Molly Andrea-Ryan
The Hypothesis
Dawn had noticed the presence in the building right away. It hit her the way a sudden change in altitude might hit a mountain climber: palpable, nerve-wracking, but somehow promising. The property manager guided her into the green and gold lobby, past chandeliers dripping with fake crystal and long mirrors that needed to be cleaned, and all the while, Dawn thought, “Well, that’s interesting. There’s someone in the air.”
It would take months for her to realize that the unearthly presence was not in the air. It was the walls, the floors, the ceilings, the vents. Someone lurked in the electrical outlets and windowpanes, not confined to a single apartment or floor but instead pulsing through the entire building. They were the entire building.
When the lights in the lobby flickered, Dawn would think, “Now, try to calm down.” When the elevator went out, Dawn would think, “What’s gotten into you?” Whoever it was was begging to be noticed. Dawn seemed to be the only one paying any attention.
The First Question
“Who are you?” Dawn asked, just as she did each morning.
Dawn had come to understand the apartment, its likes and dislikes. It liked the cat, for instance, who entered its darkest corners with a sense of ownership. It disliked abandonment, acting out any time a suitcase or weekend bag was thrown open on the bed. When Christopher packed his things, the apartment shuddered. Windows slipped down in their sills at odd angles, pictures shifted to hang like drunks, and the microwave tray turned round and round.
“This is what I mean,” Dawn said, but Christopher wouldn’t look.
Now, Dawn was provoking the apartment. It had gone quiet lately and they were reaching a standstill. Dawn placed a chair in the doorway between the kitchen and the dining room. She sat down and lifted her feet up onto the chair, wrapping her arms around her knees and humming.

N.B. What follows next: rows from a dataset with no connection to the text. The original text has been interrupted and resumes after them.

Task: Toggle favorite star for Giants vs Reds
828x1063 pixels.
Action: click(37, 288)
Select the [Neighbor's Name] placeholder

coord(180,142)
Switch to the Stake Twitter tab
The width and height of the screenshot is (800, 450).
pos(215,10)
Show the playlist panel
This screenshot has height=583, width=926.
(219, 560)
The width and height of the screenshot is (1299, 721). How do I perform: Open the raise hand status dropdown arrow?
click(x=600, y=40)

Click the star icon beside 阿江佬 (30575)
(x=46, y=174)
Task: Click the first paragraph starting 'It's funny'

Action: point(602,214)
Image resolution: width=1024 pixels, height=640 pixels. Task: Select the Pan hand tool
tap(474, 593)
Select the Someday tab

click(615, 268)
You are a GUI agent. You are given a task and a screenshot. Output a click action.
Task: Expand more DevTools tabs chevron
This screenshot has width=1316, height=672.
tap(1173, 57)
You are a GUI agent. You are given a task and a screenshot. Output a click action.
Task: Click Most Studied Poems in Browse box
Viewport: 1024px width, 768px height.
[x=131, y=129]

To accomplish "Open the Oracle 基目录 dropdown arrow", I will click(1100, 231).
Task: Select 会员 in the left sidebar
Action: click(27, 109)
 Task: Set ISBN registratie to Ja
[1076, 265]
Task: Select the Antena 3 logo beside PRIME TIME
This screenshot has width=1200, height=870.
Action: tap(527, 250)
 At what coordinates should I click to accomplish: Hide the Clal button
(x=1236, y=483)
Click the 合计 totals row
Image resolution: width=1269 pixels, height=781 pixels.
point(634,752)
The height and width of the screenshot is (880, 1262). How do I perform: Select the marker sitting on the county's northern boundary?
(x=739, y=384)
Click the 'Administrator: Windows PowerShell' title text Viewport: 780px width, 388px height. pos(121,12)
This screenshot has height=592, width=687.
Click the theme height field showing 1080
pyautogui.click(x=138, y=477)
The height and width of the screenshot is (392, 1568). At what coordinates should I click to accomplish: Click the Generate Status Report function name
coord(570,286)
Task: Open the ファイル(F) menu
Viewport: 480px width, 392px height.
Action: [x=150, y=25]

When the apartment remained still and silent, Dawn jumped out of her chair, turned on the gas stove, and went back to her seat. She watched the blue flames flutter and erupt toward the exhaust fan, then hiss down to nothing.
“There you are,” Dawn said. “Let’s get back to it. Who are you?”
The Second Question
Dawn was methodical. She carried pocket-sized notebooks to record her thoughts and new information as it presented itself. She had three notebooks full of notes on the apartment and was well into a fourth. She had a fifth notebook, separate from the rest, that she’d started three months ago. All but two pages were blank.
The first page began, Reasons Christopher left. The second began, Ways to live without Christopher.
Under Reasons Christopher left, Dawn added an asterisk and the word possibilities. That was as far as she’d gotten.
What troubled her most was that Christopher, on his way out, had said, “I still love you.” This information seemed to complicate the only real theory she’d ever come up with, which was, He doesn’t love me anymore. Dawn didn’t like trying to solve the unsolvable, and so she’d mostly given up.
False Leads Pt. I
Dawn Googled the apartment building over and over, going back to the third, fourth, tenth results page. What she wanted was historical records but all she could find were listings and reviews.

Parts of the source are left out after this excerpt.